Years of looking at the process of how Jesus grows believers have convinced me of this truth: The process is rigged. There may be different pathways to maturity but they all involve community if Jesus is involved. Consider this:
- Jesus discipled in groups. Sure, he had individual encounters with people, but there were 12 disciples and 3 of those in the inner circle. He trained developed people in groups.
- The New Testament was predominantly written to churches (communities of believers). Some may correctly observe that the pastoral letters (Timothy and Titus), as well as Philemon, are addressed to individuals, but it is not a far stretch to argue that the subject matter was meant for a much broader audience. Still, that leaves well over 90% of the actual content as intended for communities rather than individuals.
- Finally, there is no small emphasis on relationships, offense, and forgiveness in the New Testament. It seems that when people get together (community) they can “rub wings” and need to regain alignment. (See Matthew 5:21-26, 18:15-18; Eph 5:21-27, 6:1-9, et.al.)
A favorite tool of the enemy to inhibit growth (at least here in the West and particularly in America) is the infatuation we have with individualism and the nearly universal availability of information. The internet makes information as accessible as the phone in your pocket. If you want to know something about anything, Google lets you type it into a search bar, even poorly worded and misspelled, and spits out a gazillion possible matches in a fraction of a second. This access has reduced the reliance on the church as the dispenser of truth about God and His purposeful design. IOW…why go to a church and listen to stuff you may not agree with alongside people you don’t necessarily have a lot in common with, when you can dial up a podcast of some famous guy across town or across the country and listen in the deer stand?

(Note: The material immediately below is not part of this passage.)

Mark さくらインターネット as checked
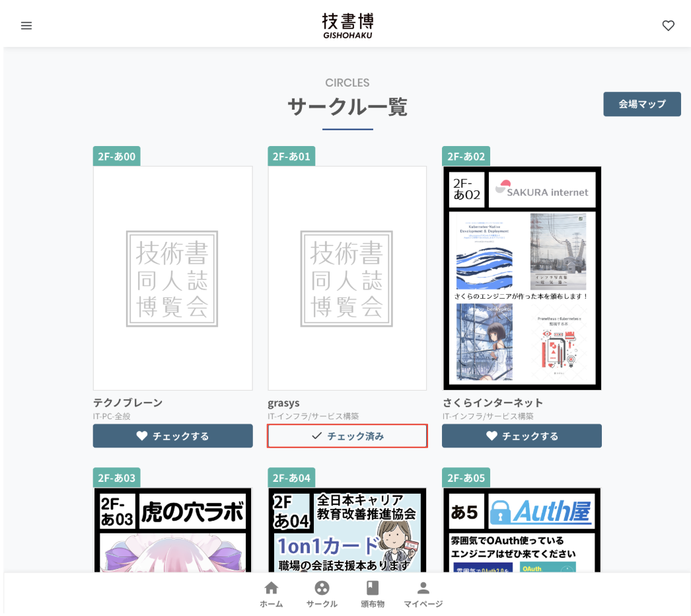Screen dimensions: 691x616 click(x=521, y=436)
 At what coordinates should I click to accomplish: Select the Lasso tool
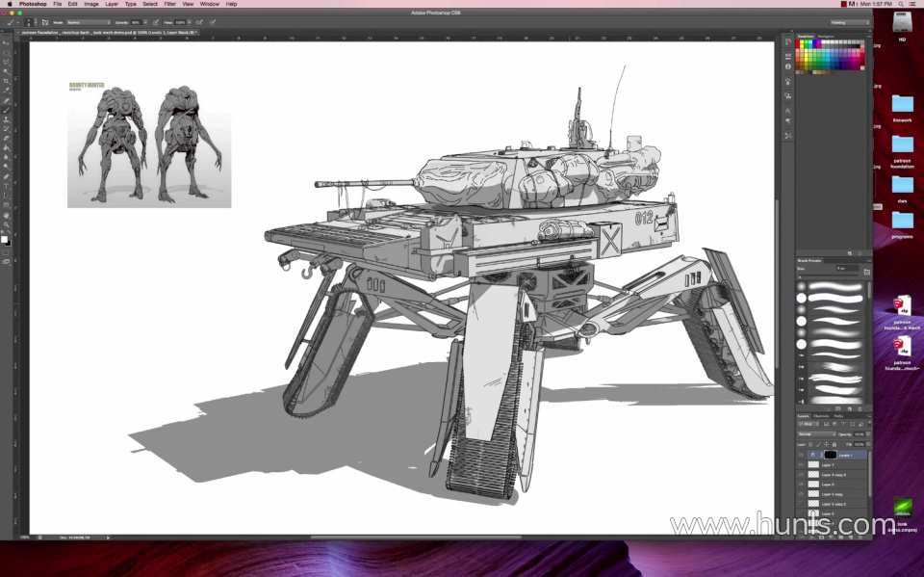coord(6,62)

Here’s what is true as I understand the Scriptures: You cannot make it to maturity apart from the community. Consequently, neither can your children or teens…but they won’t know that until after their values are established by the example and incidental leadership of their parents. (What I mean is, if we as parents model in our actions that corporate worship, small group engagement, and relational alignment are unimportant, we set a foundational stone that will guide the conduct of our younger ones perhaps for a generation or more!)
So, how do we move toward maturity?
- Be as committed to and engaged in corporate community (church) as we are to our employers or our kids’ cheer squad or traveling soccer team. I we would commit to three practices a week for baseball, could we really argue that the spiritual maturity of our family deserves less?

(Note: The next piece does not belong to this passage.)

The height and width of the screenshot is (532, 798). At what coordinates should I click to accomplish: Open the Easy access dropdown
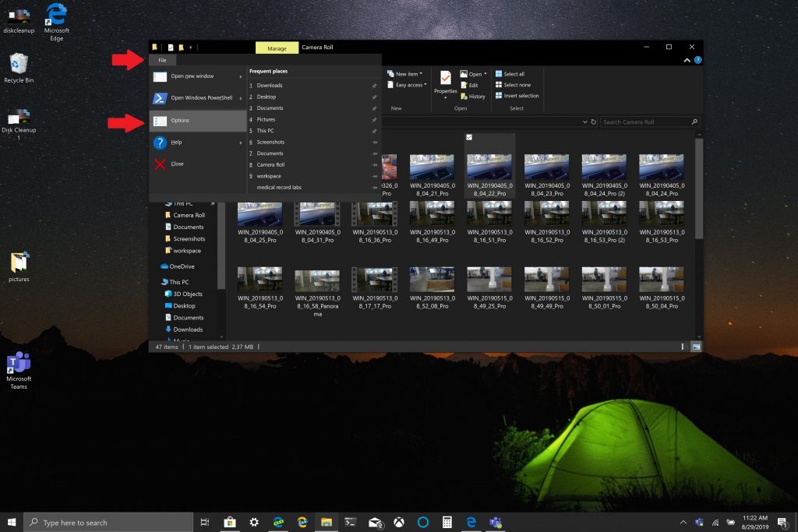coord(410,85)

- Be engaged in small group ministry. (Yes, engagement is more than membership or sitting through a lesson on Sunday).
- Get married! Commit yourself to one church and one church system. In a world of ubiquitous information it is easy to find Chandler’s podcast, or the church down the road’s singles ministry…but if you’re committed to your church (via formal or implied membership), placing your trust in these other venues may not only be hurtful to your own community, but harmful to your development.
There are a ton of other things we could talk about or adopt regarding community. What is always true and, really, beyond honest debate:
- Jesus loves us, and therefore always acts in our best interest and His glory.
- Jesus designed church as a preferred community for His people. It is not optional. It is a design.
- The closer we are to His design, the more fulfilling we will find the life He created us for.